** BEGIN Working data **

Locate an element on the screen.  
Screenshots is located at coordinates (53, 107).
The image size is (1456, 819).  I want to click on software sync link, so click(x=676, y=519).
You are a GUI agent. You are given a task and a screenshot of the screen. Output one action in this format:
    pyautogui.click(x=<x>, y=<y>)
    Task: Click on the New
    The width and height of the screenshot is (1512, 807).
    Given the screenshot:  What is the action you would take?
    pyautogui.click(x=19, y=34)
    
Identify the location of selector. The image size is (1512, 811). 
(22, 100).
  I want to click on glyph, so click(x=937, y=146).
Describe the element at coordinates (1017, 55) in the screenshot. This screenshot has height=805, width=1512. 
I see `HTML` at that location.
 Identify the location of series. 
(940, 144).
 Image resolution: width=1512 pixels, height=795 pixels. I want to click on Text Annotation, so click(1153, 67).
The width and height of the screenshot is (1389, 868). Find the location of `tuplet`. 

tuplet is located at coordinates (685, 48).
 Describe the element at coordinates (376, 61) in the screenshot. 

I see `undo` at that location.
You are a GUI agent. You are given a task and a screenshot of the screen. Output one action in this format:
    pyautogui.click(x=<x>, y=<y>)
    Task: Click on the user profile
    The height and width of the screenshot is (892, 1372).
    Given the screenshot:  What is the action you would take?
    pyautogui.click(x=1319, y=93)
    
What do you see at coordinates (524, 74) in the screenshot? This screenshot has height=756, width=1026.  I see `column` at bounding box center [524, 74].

** END Working data **

What to do | Rewrite every line of the records above as a JSON list of strings, one string per line, leaving out blank lines.

Exercise solution |
[
  "Locate an element on the screen.  ",
  "Screenshots is located at coordinates (53, 107).",
  "The image size is (1456, 819).  I want to click on software sync link, so click(x=676, y=519).",
  "You are a GUI agent. You are given a task and a screenshot of the screen. Output one action in this format:",
  "    pyautogui.click(x=<x>, y=<y>)",
  "    Task: Click on the New",
  "    The width and height of the screenshot is (1512, 807).",
  "    Given the screenshot:  What is the action you would take?",
  "    pyautogui.click(x=19, y=34)",
  "Identify the location of selector. The image size is (1512, 811). ",
  "(22, 100).",
  "  I want to click on glyph, so click(x=937, y=146).",
  "Describe the element at coordinates (1017, 55) in the screenshot. This screenshot has height=805, width=1512. ",
  "I see `HTML` at that location.",
  " Identify the location of series. ",
  "(940, 144).",
  " Image resolution: width=1512 pixels, height=795 pixels. I want to click on Text Annotation, so click(1153, 67).",
  "The width and height of the screenshot is (1389, 868). Find the location of `tuplet`. ",
  "tuplet is located at coordinates (685, 48).",
  " Describe the element at coordinates (376, 61) in the screenshot. ",
  "I see `undo` at that location.",
  "You are a GUI agent. You are given a task and a screenshot of the screen. Output one action in this format:",
  "    pyautogui.click(x=<x>, y=<y>)",
  "    Task: Click on the user profile",
  "    The height and width of the screenshot is (892, 1372).",
  "    Given the screenshot:  What is the action you would take?",
  "    pyautogui.click(x=1319, y=93)",
  "What do you see at coordinates (524, 74) in the screenshot? This screenshot has height=756, width=1026.  I see `column` at bounding box center [524, 74]."
]